Gerçek’in Titreşimleri - 85

Akıla Oranla Kalbin Gücü...


0:02: (Joe)
Benim açımdan en önemli şey, biz insanlar kalbimizle Yaratan’a bağlıyız. Sen, diğer realiteyi görürken bu “hal” içinde bulunmuş birisin, ama çoğumuzun bu deneyimi yok. Bence “beyin aklı”mızdan uzaklaşmak veya iç sesimizi dinlemek iyi, ama bu manipüle edilebilir. Ama kalbimiz manipüle edilemez, çünkü daha yüksek frekansla çalışıyor ve o zaman bu güçler ona ulaşamıyorlar. Bu durumda, insanların kalp üzerindeki bu mücadeleyi yenmeleri için ne gibi bir mesaj verebilirsin?

0:46:
A.B.D.’de The Heart Math Institute diye bir kurum var.
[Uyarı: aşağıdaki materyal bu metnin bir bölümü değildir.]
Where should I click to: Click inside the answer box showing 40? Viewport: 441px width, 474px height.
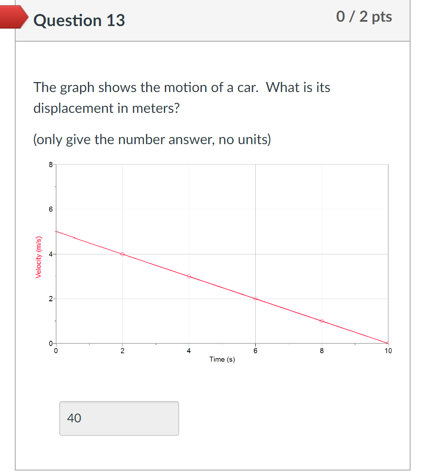click(x=119, y=418)
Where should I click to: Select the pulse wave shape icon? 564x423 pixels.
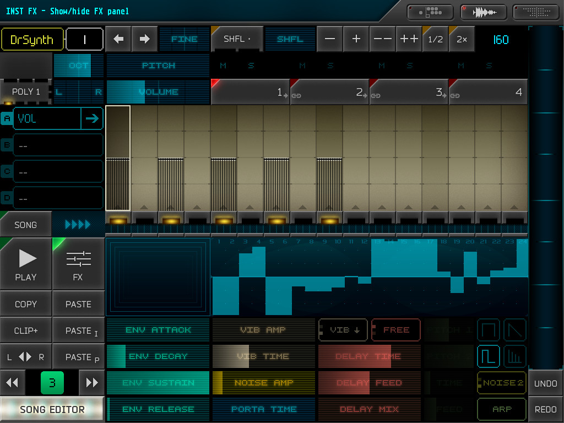[488, 356]

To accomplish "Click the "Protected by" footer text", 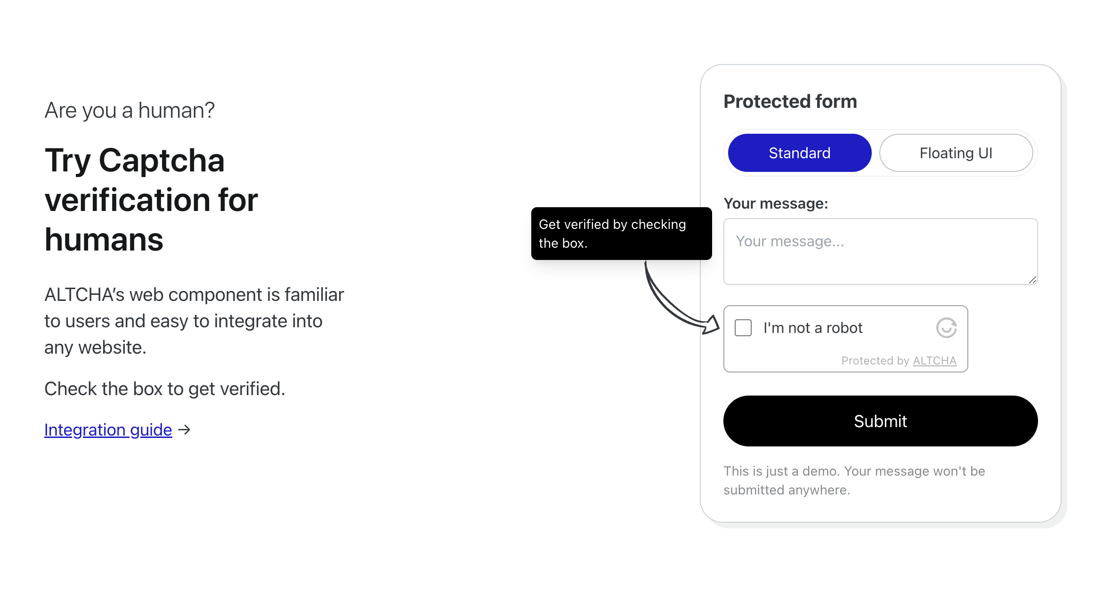I will pos(875,361).
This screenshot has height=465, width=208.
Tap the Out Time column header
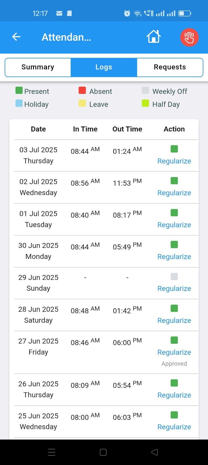[x=127, y=129]
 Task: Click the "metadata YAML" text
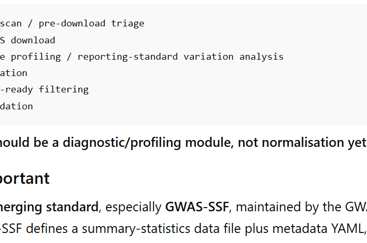tap(318, 229)
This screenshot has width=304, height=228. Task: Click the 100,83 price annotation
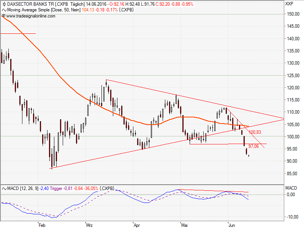click(255, 132)
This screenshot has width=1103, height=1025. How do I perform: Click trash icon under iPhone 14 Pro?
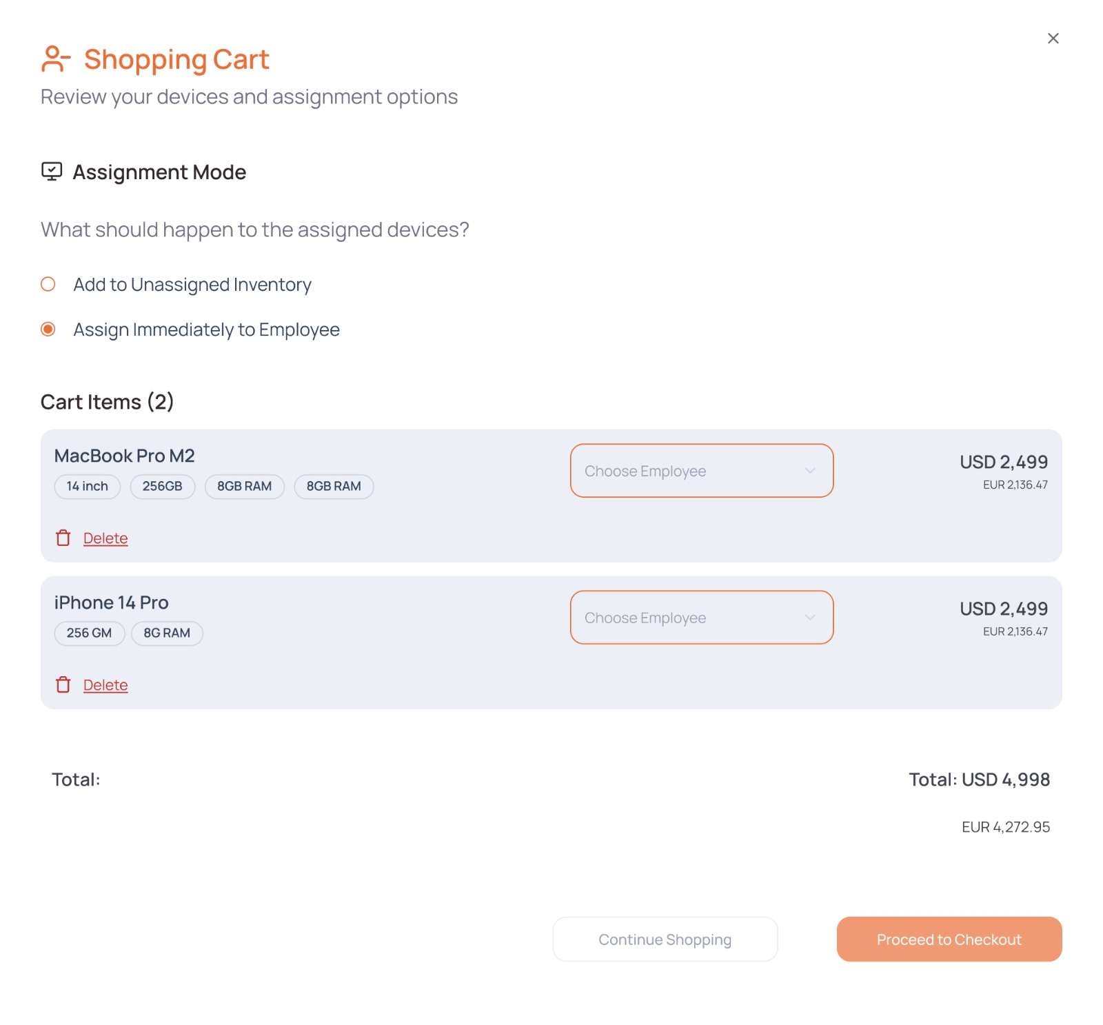(63, 684)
Kalbin gücü ile ilgili bir sürü çalışma yapıyorlar, tabii kalbin fiziksel gücü ile değil, bu vorteks ile, bu enerji noktası ile. Bedende bir dizi vorteks var, bunlar beden dediğimiz insan enerji alanlarında varlığın farklı seviyelerine nüfuz ediyor. Bunların, daha geniş kapsamlı realitede farklı etkileşim noktaları var.

1:20:
Kalp ile kıyaslandığında beyinin, temelde düşük seviyede bir algılaması vardır. Beyin bilmediği bir şeyi düşünür, böylece üzerinde çalışır ve çözer.

1:37:
Karındaki duygusal vorteks ise düşünmez, tepki gösterir. Düşünmez ve duygusal bir etki ile tepki verir. İnsanoğluna olan bu; kalpten gelen daha engin realite ile olan etkileşimi manipüle edildi. Artık düşünmeden doğrudan karından gelen duygusal tepki ile birleşerek tepki veriyor. Buna daha sonra değineceğim. Kalbi, düşünme eylemi olmadan karındaki duygu ile birleştirmeli. Düşünerek “bil”inmez, oysa beyin bilmek için işlem yapmaya çalışıyor. Şimdi şu beden diline bakar mısın? Sanki açık bir kitap gibi okunacak halde...

2:21:
İnsanlar “düşünüyorum” derler ve başlarını işaret ederler. Oysa sezgisel olarak “bildikleri” zaman ellerini nereye koyarlar? “Biliyorum, hissediyorum!” deyip içgüdüsel olarak kalp bölgesini tutarlar, çünkü kalp bilir. Kalp, bu programın, bu manipülasyonun ötesindeki bilinç seviyesine bağlanır. Bilir! Bu yüzden bilir. Örneğin; “Önsezimle biliyorum, neden bilmiyorum, ama oraya gitmeliyim, oraya gitmem gerekiyor!” deriz. Oraya gidersiniz ve birden rastlantısal güzel bir şeyler olur. Oysa “Neden oraya gidecekmişsin, bu çok saçma” diye sürekli olarak konuşan duyguyu dinlemiş olsaydınız o güzelliği asla yaşayamazdınız.

3.03:
Bu içsel yolculuğu çıktığımdan beri geçen yaklaşık 30 yıldır hayatıma baktığım zaman sadece bir tek şey oluyor. Neye ters düştüysem, “bu mu, şu mu” derken bütün bu verdiğim bilgilere kalbim yönlendirmiştir. Zihin “Canım, oraya da yarın gidersin!” derken, bu kalp “Biliyorum, biliyorum!” diyor.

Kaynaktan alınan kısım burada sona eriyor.